◆ Exercise requirements
Rewrite the records from the line containing "会員登録（無料） (922, 97)" through the line containing "お問い合わせ (211, 1387)", changing "セキュリティ" to "Security" and leaving everything else as it is. Give only those lines.

◆ Task inputs
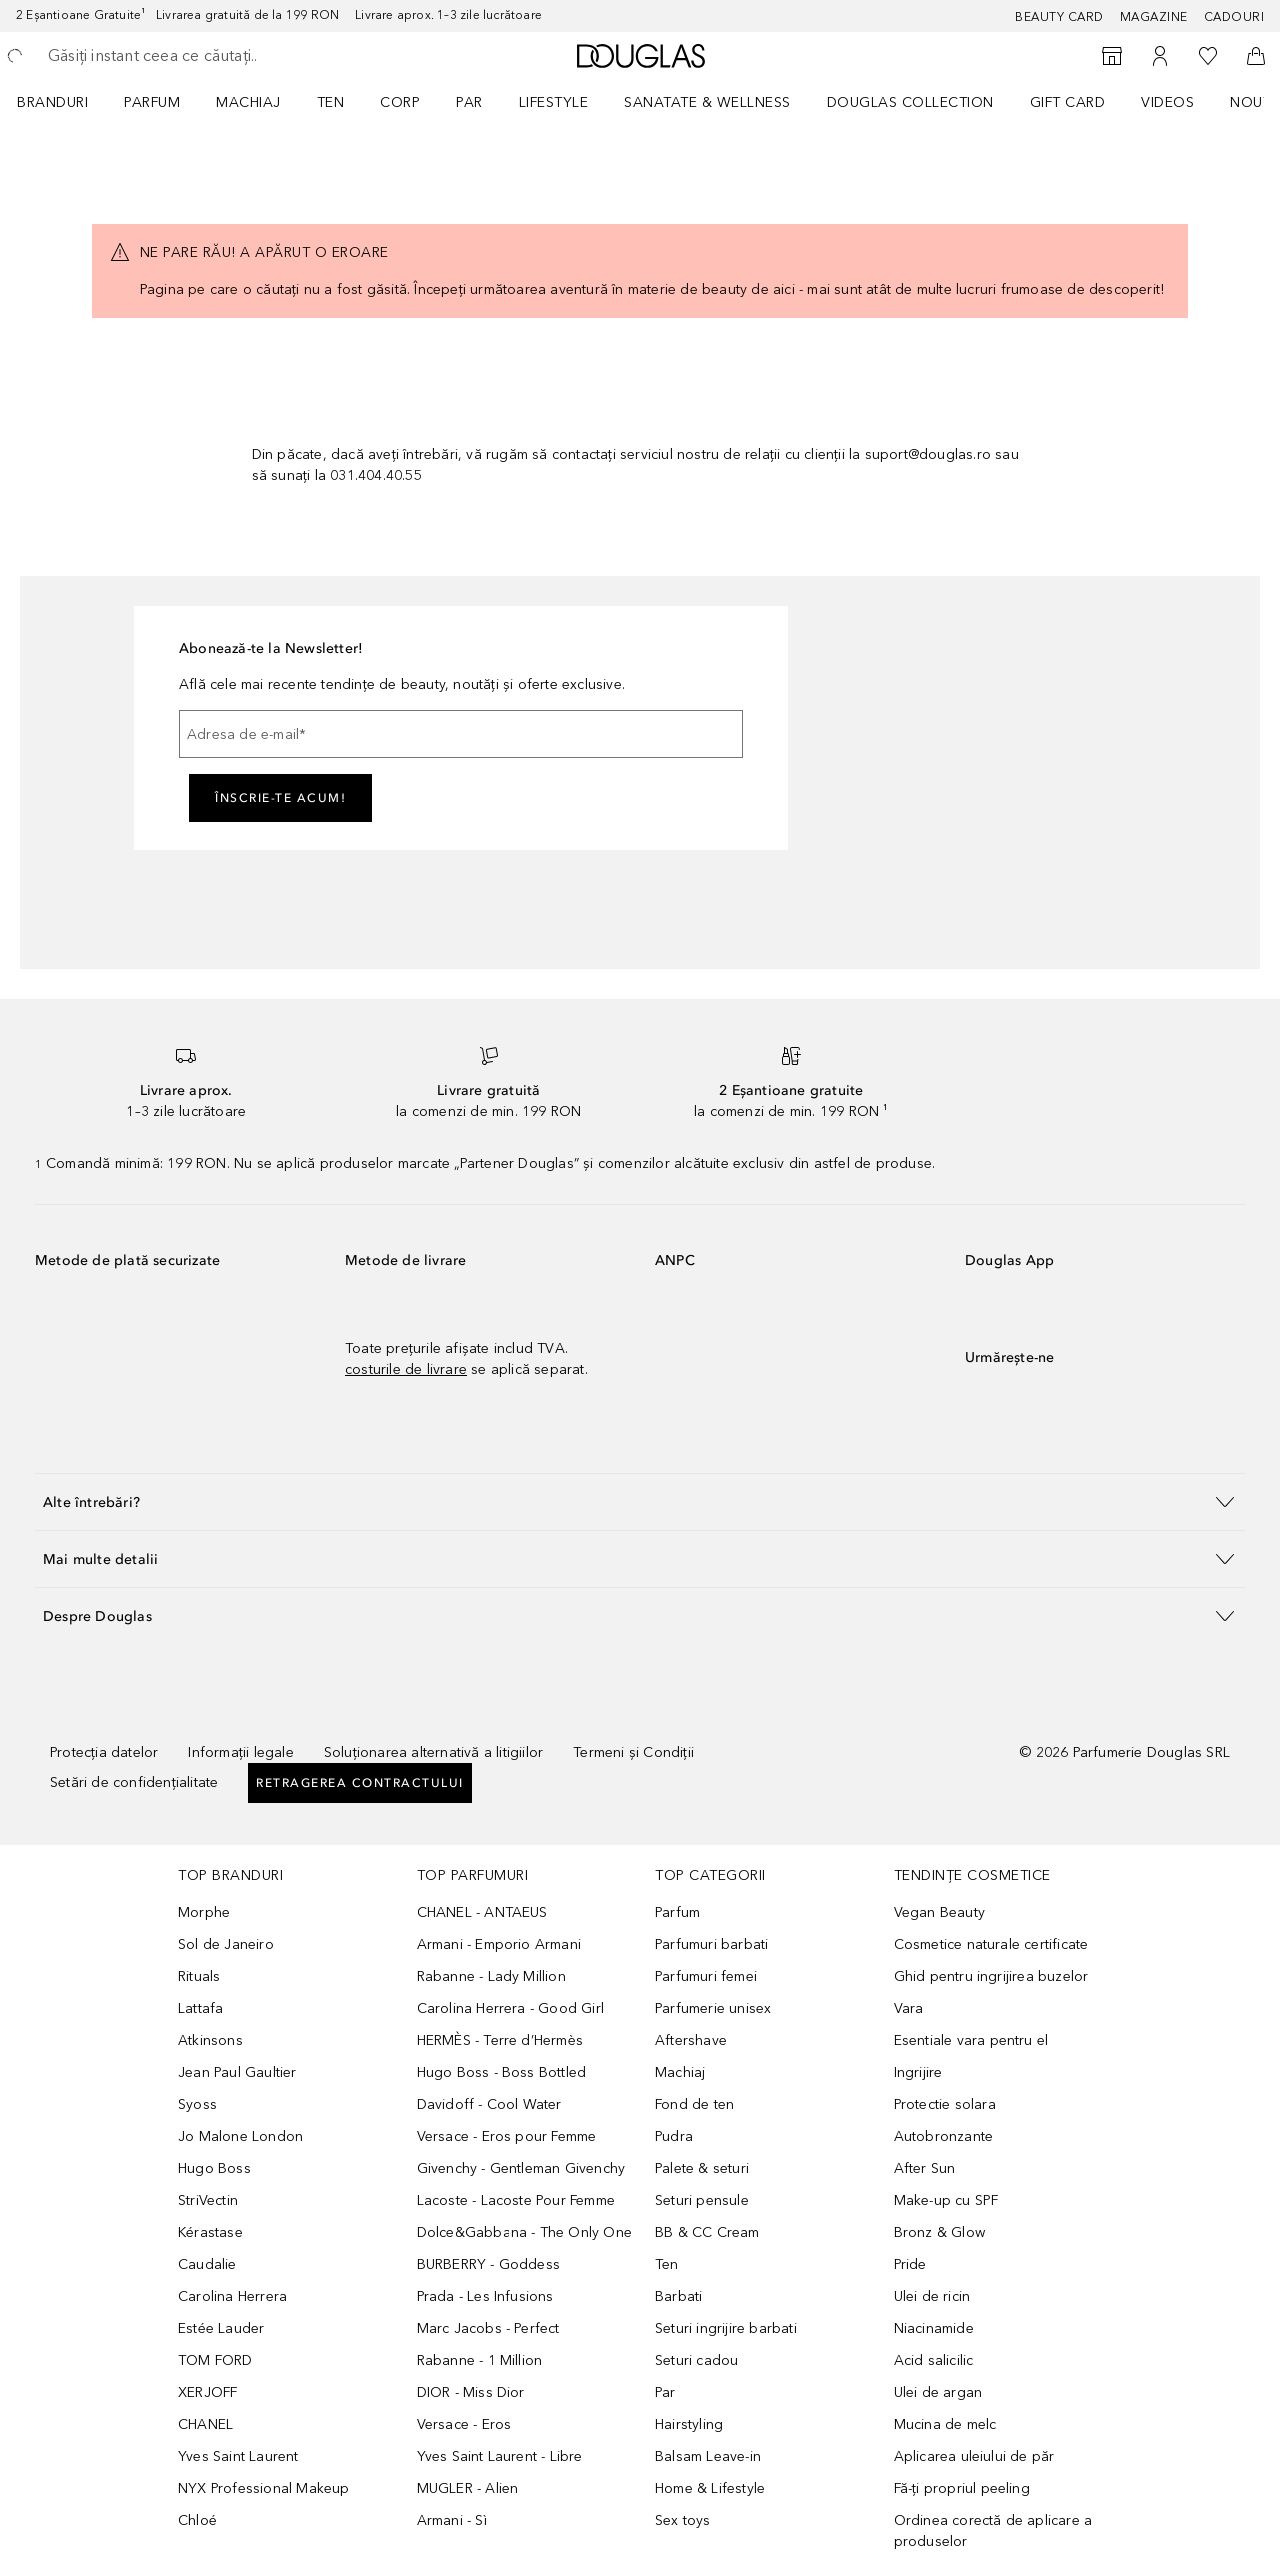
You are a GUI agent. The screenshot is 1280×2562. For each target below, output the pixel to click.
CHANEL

==

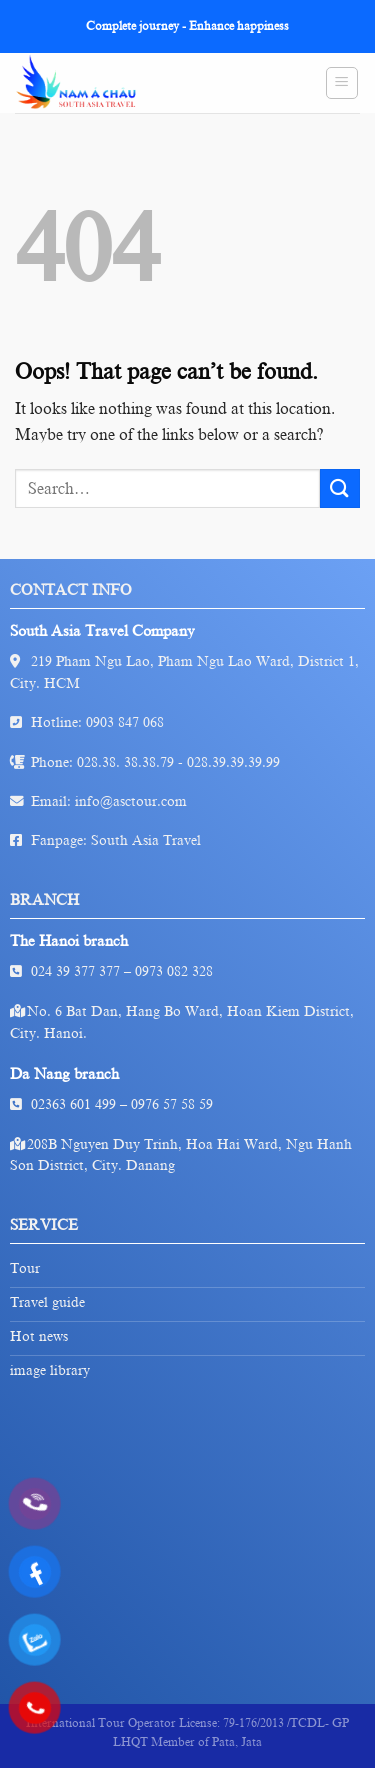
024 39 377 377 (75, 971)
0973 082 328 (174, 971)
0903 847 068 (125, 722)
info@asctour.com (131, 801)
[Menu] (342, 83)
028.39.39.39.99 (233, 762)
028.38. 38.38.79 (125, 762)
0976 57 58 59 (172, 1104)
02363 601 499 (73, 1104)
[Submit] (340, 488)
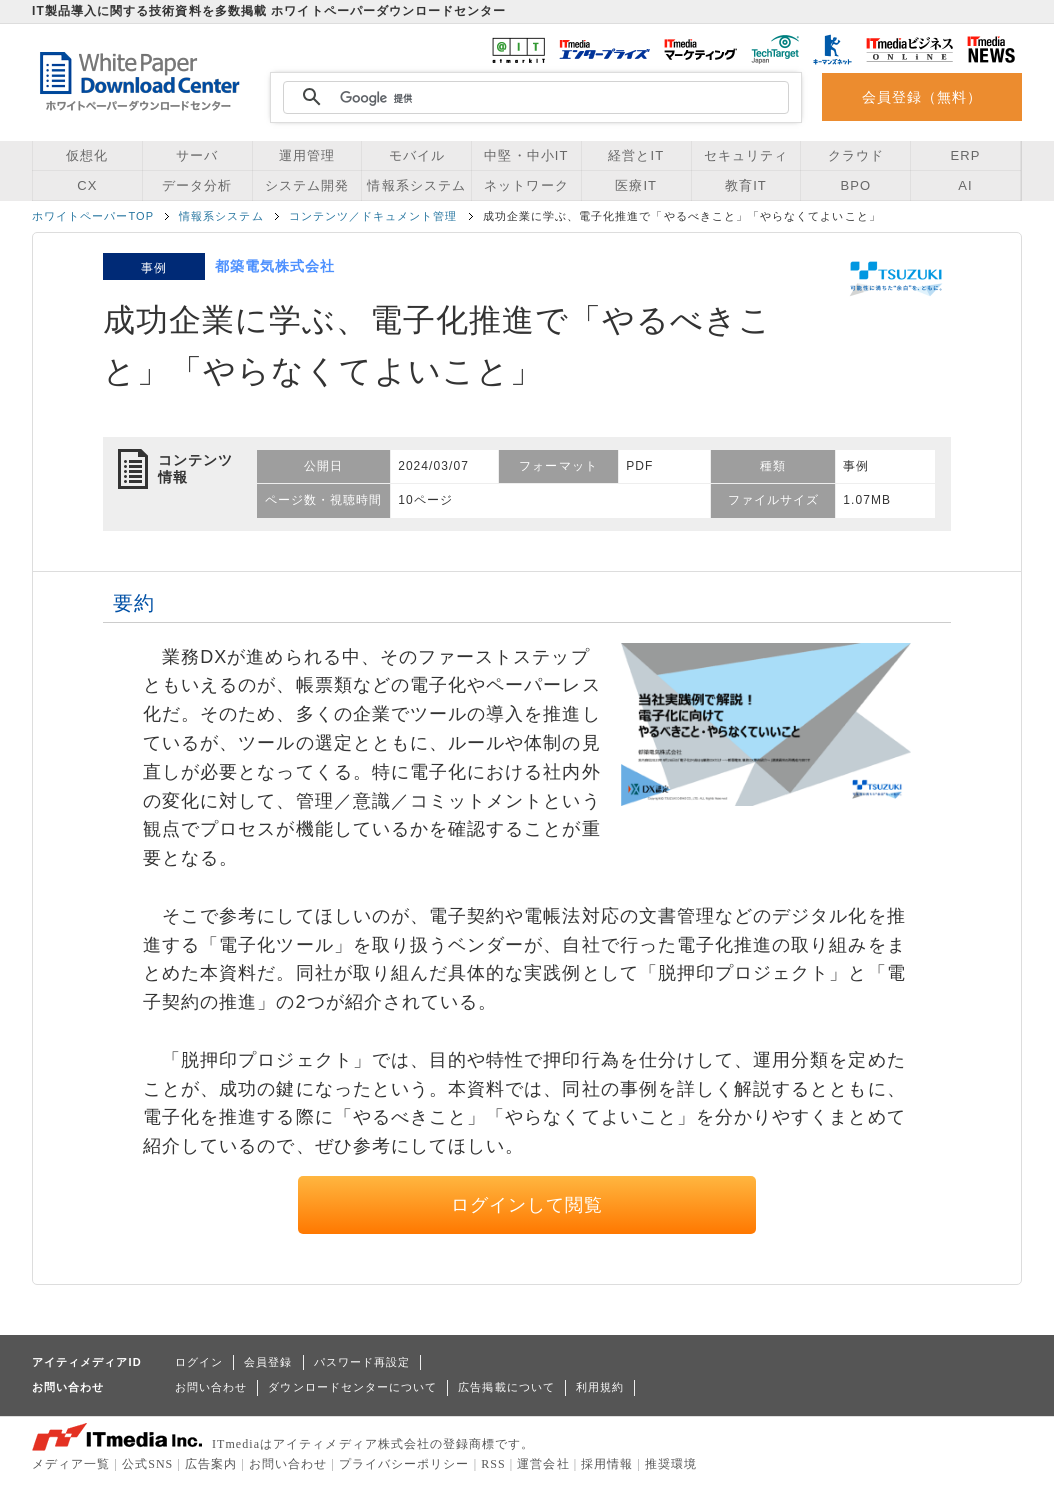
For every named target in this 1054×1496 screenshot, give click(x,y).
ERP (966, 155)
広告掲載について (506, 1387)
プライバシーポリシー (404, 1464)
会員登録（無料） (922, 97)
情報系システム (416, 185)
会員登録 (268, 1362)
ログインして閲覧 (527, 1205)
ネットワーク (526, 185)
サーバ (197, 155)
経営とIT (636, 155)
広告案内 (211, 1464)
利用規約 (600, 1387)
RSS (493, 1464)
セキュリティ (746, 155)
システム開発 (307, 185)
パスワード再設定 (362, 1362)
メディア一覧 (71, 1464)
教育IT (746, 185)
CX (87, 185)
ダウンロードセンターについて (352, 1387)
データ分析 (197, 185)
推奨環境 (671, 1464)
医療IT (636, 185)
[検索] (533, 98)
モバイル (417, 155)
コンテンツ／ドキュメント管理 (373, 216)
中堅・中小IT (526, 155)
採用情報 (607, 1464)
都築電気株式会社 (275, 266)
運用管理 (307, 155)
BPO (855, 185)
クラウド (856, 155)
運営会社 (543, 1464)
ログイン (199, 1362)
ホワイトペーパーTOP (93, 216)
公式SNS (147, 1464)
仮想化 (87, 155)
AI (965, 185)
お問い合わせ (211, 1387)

* * *

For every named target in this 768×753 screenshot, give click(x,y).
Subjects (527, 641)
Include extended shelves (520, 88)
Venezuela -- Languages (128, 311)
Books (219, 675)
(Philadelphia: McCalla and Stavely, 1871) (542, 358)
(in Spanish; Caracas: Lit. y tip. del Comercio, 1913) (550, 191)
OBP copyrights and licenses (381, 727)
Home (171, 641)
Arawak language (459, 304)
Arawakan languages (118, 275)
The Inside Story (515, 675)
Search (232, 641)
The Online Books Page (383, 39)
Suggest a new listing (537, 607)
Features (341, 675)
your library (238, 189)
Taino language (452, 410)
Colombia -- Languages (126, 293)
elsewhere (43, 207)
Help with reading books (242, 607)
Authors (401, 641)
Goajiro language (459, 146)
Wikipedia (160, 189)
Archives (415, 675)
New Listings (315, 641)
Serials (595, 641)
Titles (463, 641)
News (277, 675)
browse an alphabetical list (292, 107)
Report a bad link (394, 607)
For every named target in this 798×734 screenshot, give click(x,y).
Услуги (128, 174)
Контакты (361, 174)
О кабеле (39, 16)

◆ Exercise solution
会員登録（無料） (922, 97)
情報系システム (416, 185)
会員登録 (268, 1362)
ログインして閲覧 (527, 1205)
ネットワーク (526, 185)
サーバ (197, 155)
経営とIT (636, 155)
広告案内 (211, 1464)
利用規約 (600, 1387)
RSS (493, 1464)
Security (746, 155)
システム開発 (307, 185)
パスワード再設定 (362, 1362)
メディア一覧 (71, 1464)
教育IT (746, 185)
CX (87, 185)
ダウンロードセンターについて (352, 1387)
データ分析 (197, 185)
推奨環境 (671, 1464)
医療IT (636, 185)
[検索] (533, 98)
モバイル (417, 155)
コンテンツ／ドキュメント管理 (373, 216)
中堅・中小IT (526, 155)
採用情報 (607, 1464)
都築電気株式会社 (275, 266)
運用管理 (307, 155)
BPO (855, 185)
クラウド (856, 155)
運営会社 (543, 1464)
ログイン (199, 1362)
ホワイトペーパーTOP (93, 216)
公式SNS (147, 1464)
仮想化 (87, 155)
AI (965, 185)
お問い合わせ (211, 1387)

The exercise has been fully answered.